Kadına yönelik şiddetle mücadelede kadın muhtarlara çok büyük görev düştüğünü bildiren Güllü, kadın muhtarların sayısının artması gerektiğini kaydetti. Canan Güllü, çalışma hayatı süresinde yaklaşık 12 yıl yerel yönetimlerde kadın kaynakları değerlendirme eğitim semineri verdiğini belirterek, şunları söyledi: “Kadın muhtar sayısının artmasına büyük önem verdim. Ben kadın kadının yurdudur diyen bir kadınım.

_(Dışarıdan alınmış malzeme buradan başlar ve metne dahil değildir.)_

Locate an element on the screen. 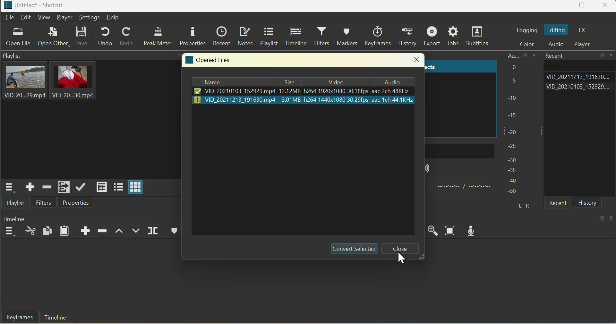  Keyframes is located at coordinates (379, 36). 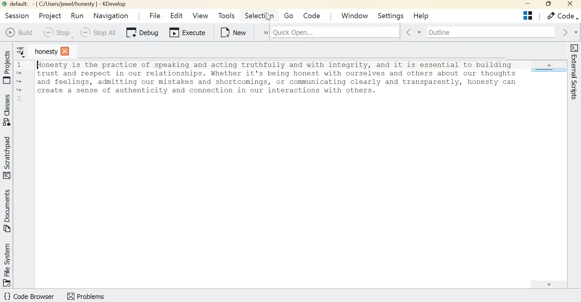 I want to click on New file, so click(x=234, y=32).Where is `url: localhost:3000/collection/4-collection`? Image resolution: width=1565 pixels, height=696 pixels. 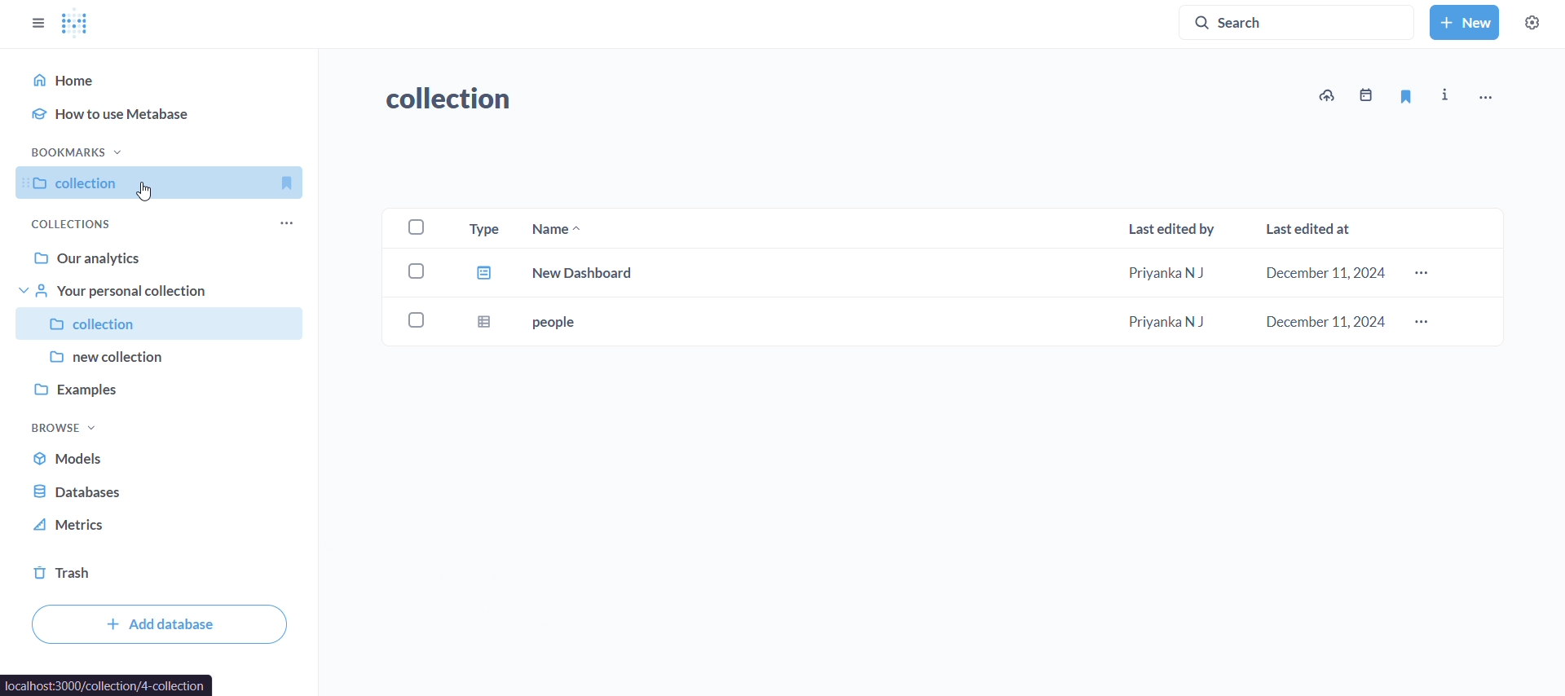
url: localhost:3000/collection/4-collection is located at coordinates (108, 684).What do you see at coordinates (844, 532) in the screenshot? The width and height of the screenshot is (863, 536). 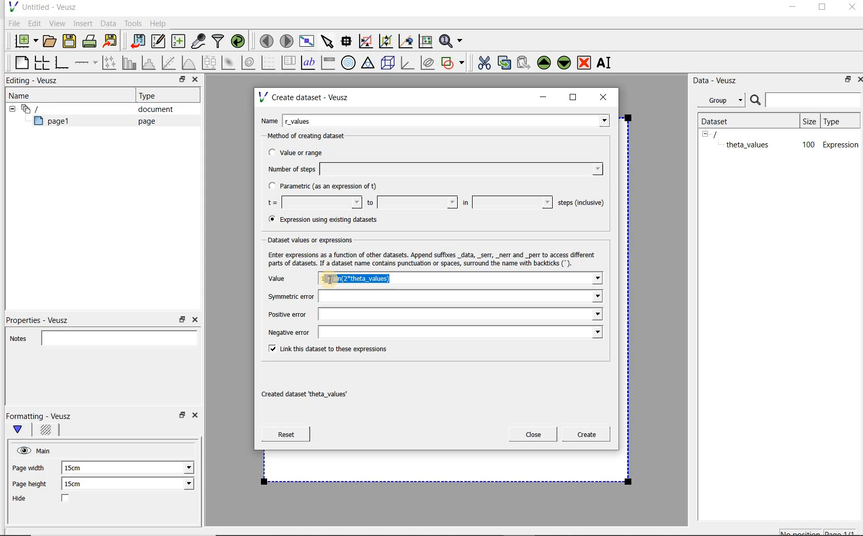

Kadına yönelik şiddetle mücadelede kadın muhtarların önemli yeri olduğunu savundum. Çünkü kadın şiddete uğradığı zaman muhtara gidecekti. Muhtar, kadının yasal haklarını ona anlatacaktı. Bu anlamda da sorun çözülecekti. Önleme politikası ve istihdama yönelmesi için gayret sarf edecekti. Biz, şiddeti erkeklerden görüyoruz. Bu baba oluyor, ağabey oluyor, erkek kardeş oluyor, bu nedenle şiddete uğramış bir kadın bunu gidip de erkek bir muhtara anlatamıyor. Bu nedenle kadın muhtarlarının olması açısından gayret sarf edeceğiz. İddia ediyorum eğer kadınlar olsaydı şiddeti önleme politikalarının daha iyi işlediğini görecektik. Şiddetsiz bir dünya mümkün olabilirdi.”

'Umutsuz değilim mücadele kazanacak'
Geleceğe umutla baktığını ve mücadelenin her zaman kazandıracağını ifade eden Güllü, kadına karşı şiddetin ne olduğunun bilinmediği günlerden beri kadın hareketinin içinde olduğunu, artık kadına karşı şiddetin konuşulmaya başladığını belirtti. Bunun kadın hareketinin arttığını gösterdiğini söyleyen Güllü, “Eğer iktidar bunu biraz siyasileştirmeseydi bugün bu sorunları yaşamayacaktık. Yeni iktidarlar, yeni konumlar bizi daha iyi yere getirecektir. Umutsuz asla değilim. Mücadele kazandırır. Mücadelenin kazandırdığı her noktaya tanık etmiş bir kadınım” dedi.